Task requirements:
Please set down exactly the lines from the one containing "Task: Pick the red color swatch" through the last line of the records below, both included, with no pictures.

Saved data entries
☆ ☆ ☆ ☆ ☆

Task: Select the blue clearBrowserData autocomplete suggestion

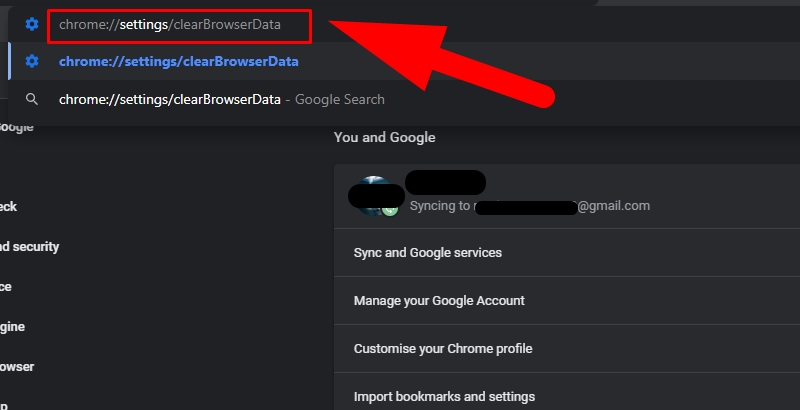Action: tap(178, 61)
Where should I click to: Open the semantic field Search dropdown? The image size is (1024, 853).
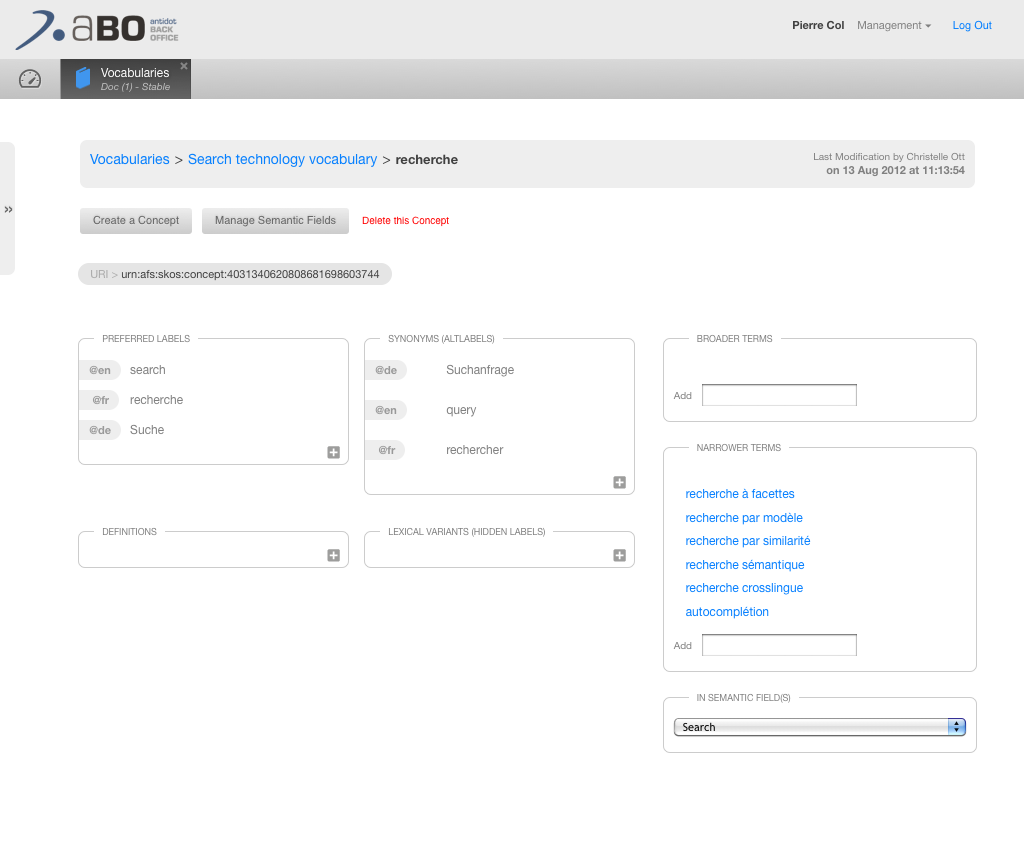pos(819,727)
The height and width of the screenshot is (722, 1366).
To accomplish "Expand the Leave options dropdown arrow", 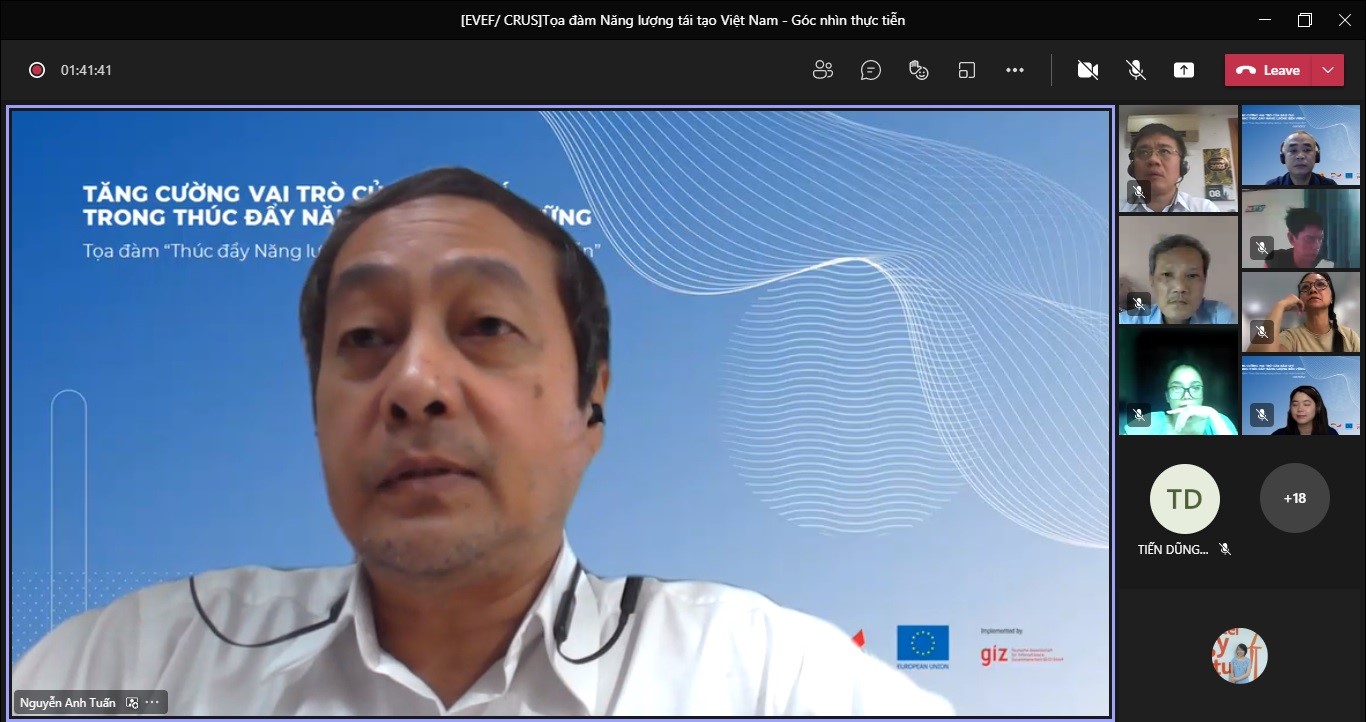I will tap(1328, 70).
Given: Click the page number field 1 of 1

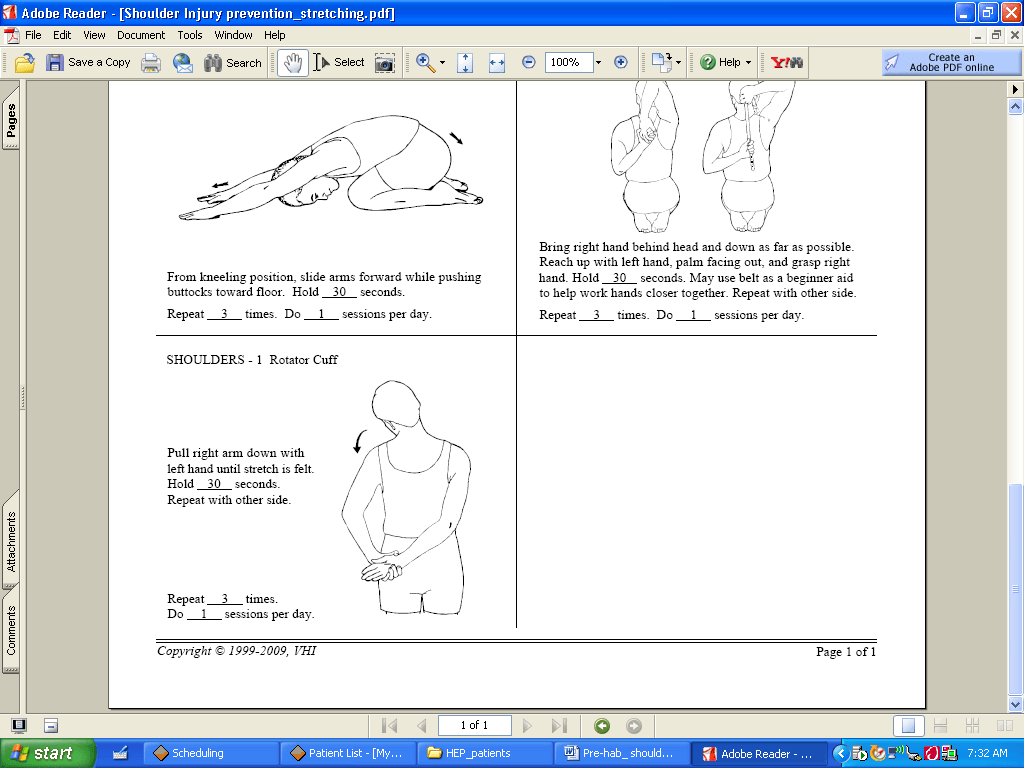Looking at the screenshot, I should pos(474,726).
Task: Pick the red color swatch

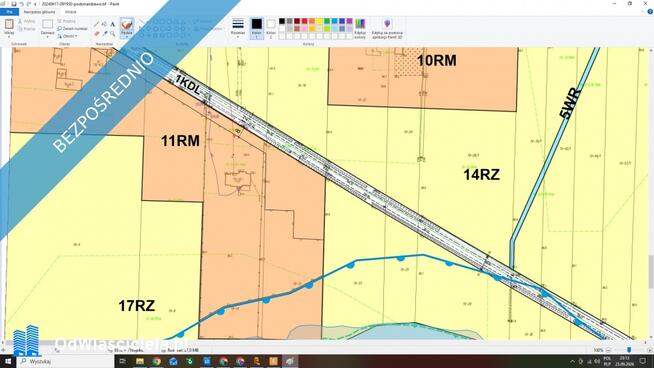Action: [x=304, y=21]
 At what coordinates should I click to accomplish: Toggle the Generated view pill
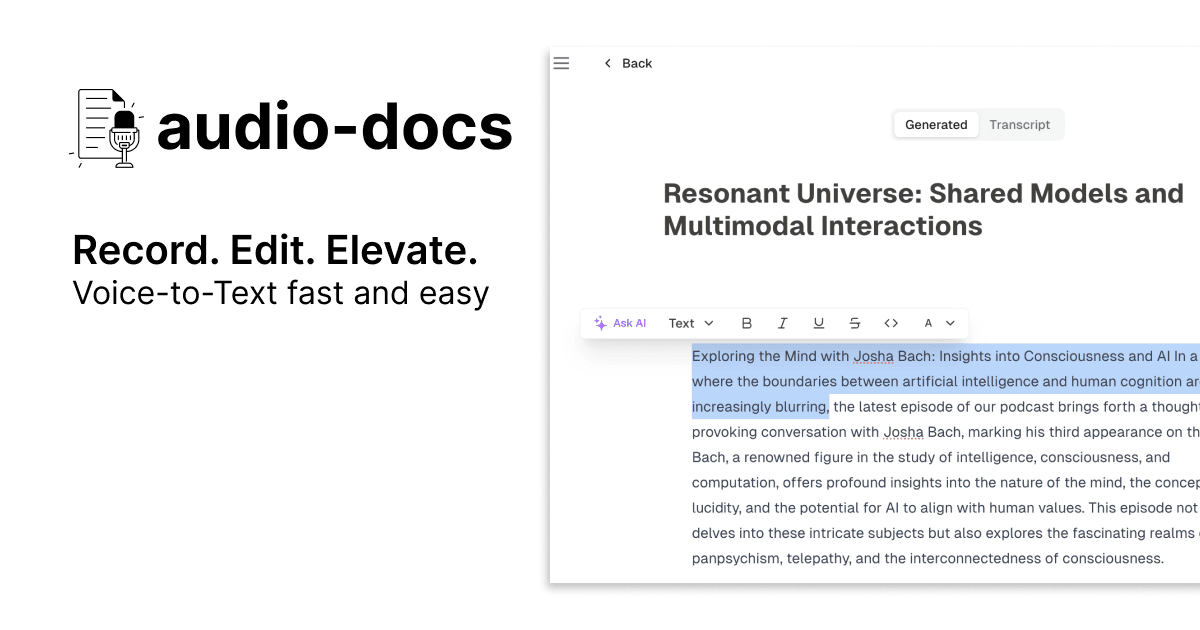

☆ ☆ ☆ ☆ ☆

Response to the exercise:
Task: Pick the red color swatch

Action: [x=304, y=21]
 At what coordinates should I click to accomplish: Toggle the Generated view pill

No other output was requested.